Submitted to: International Dairy Journal
Publication Type: Peer Reviewed Journal
Publication Acceptance Date: March 18, 2010
Publication Date: October 1, 2010
Citation: Tunick, M.H. 2010. Activation energy measurements in rheological analysis of cheese. International Dairy Journal. 20:680:685. Interpretive Summary: The properties of cheese may be analyzed by slightly deforming a sample and measuring how it responds. If the sample is heated during this procedure, information is obtained on the way the protein and fat behave as the structure breaks down. The activation energy, which is the energy required for heated cheese to flow, can also be calculated, although it has rarely been applied to cheese. Several cheese varieties with widely varying compositions and characteristics were analyzed in this manner, and their activation energies provided information on how quickly the structure collapsed and the cheese flowed. Calculation of activation energy will allow scientists to gain a better understanding of the melting properties of cheese, and cheese manufacturers will be able to more accurately predict the behavior of their products.
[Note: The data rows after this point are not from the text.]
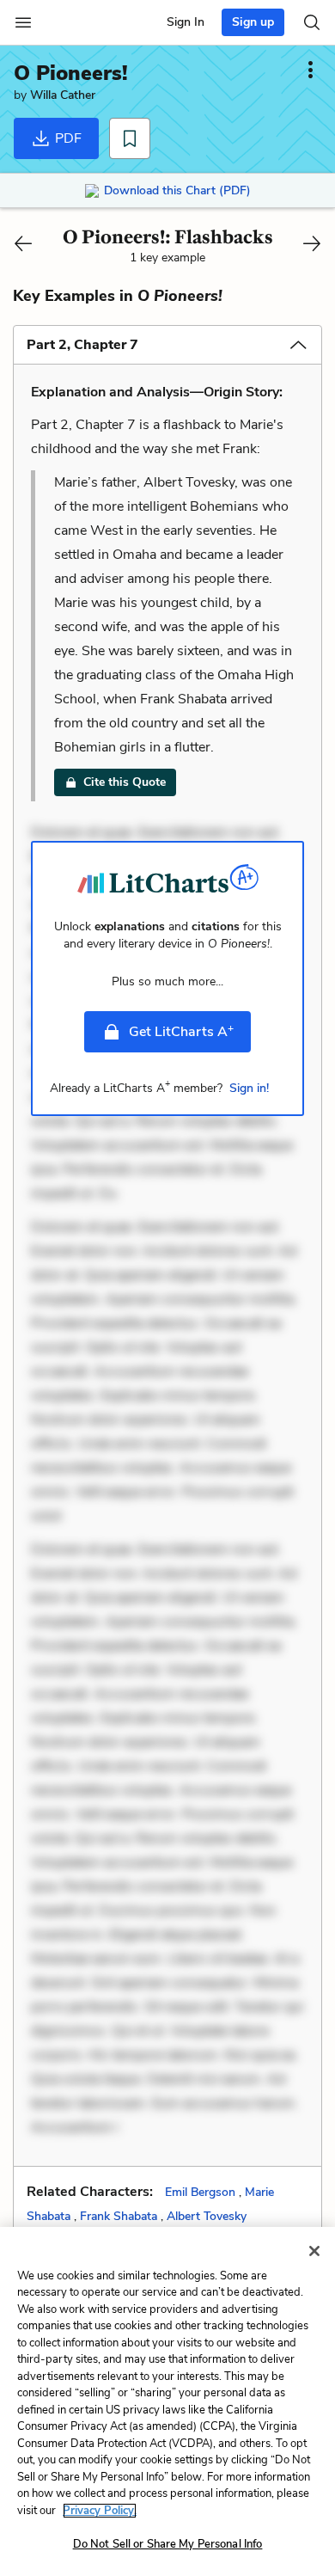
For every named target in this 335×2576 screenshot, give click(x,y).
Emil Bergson (200, 2192)
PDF (67, 138)
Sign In (185, 22)
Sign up (253, 22)
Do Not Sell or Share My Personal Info (168, 2544)
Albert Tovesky (207, 2216)
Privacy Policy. (100, 2510)
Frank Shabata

Technical Abstract: Activation energy of flow (Ea) was calculated from temperature sweeps of cheeses with contrasting characteristics to determine its usefulness in predicting rheological behavior upon heating. Cheddar, Colby, whole milk Mozzarella, low moisture part skim Mozzarella, Parmesan, soft goat, and Queso Fresco cheeses were heated from 22 to 70 deg C, and Ea was calculated from the resulting Arrhenius plots. Protein content and moisture in nonfat substance were highly correlated with Ea. The Ea values for goat cheese and Queso Fresco, which did not flow when heated, were < 60 kJ/mol. Cheddar, Colby, and the Mozzarellas did flow upon heating, and their Ea values were between 100 and 150 kJ/mol. Parmesan, the hardest cheese, flowed rapidly with heat and had an Ea of 240 kJ/mol. Ea provides a means of quantitating the flow of cheese, and together with elastic modulus and viscous modulus provides a picture of the behavior of cheese as it is heated.